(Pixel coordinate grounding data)
- - - - - - -
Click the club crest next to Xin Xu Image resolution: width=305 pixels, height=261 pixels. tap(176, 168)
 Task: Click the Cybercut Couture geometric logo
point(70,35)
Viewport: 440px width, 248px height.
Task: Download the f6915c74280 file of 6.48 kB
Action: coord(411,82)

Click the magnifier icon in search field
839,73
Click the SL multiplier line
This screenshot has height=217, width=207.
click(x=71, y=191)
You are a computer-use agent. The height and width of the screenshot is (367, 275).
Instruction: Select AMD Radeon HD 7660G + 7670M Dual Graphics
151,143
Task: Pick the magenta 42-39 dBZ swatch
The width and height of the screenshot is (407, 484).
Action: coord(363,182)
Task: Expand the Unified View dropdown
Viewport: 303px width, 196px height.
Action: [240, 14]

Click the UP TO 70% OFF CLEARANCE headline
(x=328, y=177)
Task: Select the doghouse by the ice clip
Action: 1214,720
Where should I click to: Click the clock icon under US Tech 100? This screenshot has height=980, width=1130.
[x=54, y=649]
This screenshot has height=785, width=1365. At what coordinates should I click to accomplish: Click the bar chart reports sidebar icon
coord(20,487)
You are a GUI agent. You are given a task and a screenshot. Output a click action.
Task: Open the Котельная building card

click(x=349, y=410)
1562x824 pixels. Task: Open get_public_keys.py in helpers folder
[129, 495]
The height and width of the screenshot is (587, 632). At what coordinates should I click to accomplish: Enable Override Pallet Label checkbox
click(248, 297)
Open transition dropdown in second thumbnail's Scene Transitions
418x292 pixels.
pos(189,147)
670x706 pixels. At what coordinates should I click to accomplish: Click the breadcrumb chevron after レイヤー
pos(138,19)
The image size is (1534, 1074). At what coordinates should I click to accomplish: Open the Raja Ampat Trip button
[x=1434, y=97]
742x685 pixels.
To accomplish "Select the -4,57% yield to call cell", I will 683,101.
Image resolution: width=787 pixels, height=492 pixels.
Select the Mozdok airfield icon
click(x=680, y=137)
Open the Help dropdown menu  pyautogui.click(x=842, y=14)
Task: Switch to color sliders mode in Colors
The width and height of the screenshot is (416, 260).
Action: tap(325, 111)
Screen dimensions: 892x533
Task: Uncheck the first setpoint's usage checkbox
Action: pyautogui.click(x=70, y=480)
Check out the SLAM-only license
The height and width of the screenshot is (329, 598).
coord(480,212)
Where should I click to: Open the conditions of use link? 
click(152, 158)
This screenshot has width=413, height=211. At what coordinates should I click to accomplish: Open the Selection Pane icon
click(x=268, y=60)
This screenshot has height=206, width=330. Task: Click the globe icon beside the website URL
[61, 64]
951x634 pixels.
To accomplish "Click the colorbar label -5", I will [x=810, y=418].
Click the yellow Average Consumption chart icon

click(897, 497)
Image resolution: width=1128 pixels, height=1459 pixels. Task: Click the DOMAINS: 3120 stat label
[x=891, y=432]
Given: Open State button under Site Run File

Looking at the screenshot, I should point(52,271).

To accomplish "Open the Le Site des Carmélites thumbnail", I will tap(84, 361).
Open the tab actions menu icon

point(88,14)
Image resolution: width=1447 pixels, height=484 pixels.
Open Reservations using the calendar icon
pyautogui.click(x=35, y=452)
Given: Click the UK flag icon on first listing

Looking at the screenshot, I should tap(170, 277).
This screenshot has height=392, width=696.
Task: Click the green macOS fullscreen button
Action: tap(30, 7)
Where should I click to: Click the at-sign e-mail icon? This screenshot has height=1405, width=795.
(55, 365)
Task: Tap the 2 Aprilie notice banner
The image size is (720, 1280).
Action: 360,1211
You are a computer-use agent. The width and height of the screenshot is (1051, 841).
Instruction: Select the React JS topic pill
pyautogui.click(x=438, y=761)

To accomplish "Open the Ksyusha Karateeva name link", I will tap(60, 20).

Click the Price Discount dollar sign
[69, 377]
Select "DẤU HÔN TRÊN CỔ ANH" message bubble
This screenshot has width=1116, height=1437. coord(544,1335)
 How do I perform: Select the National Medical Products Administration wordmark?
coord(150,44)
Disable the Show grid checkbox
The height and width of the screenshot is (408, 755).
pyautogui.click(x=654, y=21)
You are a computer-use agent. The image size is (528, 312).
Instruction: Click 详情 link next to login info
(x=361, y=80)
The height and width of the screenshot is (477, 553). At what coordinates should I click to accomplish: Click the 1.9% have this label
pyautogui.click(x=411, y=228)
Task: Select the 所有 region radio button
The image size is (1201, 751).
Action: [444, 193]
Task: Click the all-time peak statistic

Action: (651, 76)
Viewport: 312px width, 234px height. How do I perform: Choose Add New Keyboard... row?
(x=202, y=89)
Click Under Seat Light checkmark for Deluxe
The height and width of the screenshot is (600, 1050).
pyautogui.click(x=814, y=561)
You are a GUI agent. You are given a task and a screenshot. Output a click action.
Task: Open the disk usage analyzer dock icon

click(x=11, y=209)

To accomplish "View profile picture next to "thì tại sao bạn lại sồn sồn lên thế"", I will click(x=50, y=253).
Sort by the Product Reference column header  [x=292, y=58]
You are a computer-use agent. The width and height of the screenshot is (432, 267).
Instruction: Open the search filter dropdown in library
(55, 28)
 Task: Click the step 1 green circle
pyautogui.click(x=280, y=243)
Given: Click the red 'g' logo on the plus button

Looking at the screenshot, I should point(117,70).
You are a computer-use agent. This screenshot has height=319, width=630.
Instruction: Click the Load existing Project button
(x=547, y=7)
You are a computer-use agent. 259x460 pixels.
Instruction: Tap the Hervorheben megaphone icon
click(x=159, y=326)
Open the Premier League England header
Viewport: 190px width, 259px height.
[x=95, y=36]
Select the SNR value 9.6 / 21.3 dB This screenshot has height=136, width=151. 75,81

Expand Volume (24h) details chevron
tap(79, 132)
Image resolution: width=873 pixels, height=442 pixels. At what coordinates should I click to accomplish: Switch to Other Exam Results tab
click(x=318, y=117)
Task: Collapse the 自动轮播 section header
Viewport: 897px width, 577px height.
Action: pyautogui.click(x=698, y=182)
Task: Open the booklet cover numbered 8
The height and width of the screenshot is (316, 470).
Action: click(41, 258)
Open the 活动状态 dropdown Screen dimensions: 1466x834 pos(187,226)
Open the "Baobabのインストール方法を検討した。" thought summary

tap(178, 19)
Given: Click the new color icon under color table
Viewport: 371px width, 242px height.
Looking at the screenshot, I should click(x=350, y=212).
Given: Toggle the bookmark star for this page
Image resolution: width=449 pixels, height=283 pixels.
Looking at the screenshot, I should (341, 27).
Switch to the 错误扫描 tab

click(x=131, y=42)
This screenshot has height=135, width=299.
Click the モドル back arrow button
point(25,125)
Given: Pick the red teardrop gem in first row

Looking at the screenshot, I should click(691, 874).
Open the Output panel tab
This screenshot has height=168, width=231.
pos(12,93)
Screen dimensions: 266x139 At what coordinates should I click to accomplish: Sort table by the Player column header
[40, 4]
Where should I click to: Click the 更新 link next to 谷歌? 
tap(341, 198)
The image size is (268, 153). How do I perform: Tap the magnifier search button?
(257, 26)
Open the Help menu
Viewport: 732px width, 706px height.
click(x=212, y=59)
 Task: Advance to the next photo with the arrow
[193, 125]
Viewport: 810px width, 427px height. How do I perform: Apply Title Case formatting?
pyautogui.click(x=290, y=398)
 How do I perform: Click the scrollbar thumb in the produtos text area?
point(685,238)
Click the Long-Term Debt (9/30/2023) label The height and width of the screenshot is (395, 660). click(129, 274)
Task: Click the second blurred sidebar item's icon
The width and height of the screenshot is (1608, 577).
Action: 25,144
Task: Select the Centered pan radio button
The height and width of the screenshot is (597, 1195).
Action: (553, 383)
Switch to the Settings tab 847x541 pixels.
- - - - - - -
Exercise details: Return a word-for-word copy of the lines above from the one holding "Open the Premier League England header" through the one holding "Task: Collapse the 自动轮播 section header", with both of them included and nothing besides.

The answer:
Open the Premier League England header
Viewport: 190px width, 259px height.
[x=95, y=36]
Select the SNR value 9.6 / 21.3 dB This screenshot has height=136, width=151. 75,81

Expand Volume (24h) details chevron
tap(79, 132)
Image resolution: width=873 pixels, height=442 pixels. At what coordinates should I click to accomplish: Switch to Other Exam Results tab
click(x=318, y=117)
Task: Collapse the 自动轮播 section header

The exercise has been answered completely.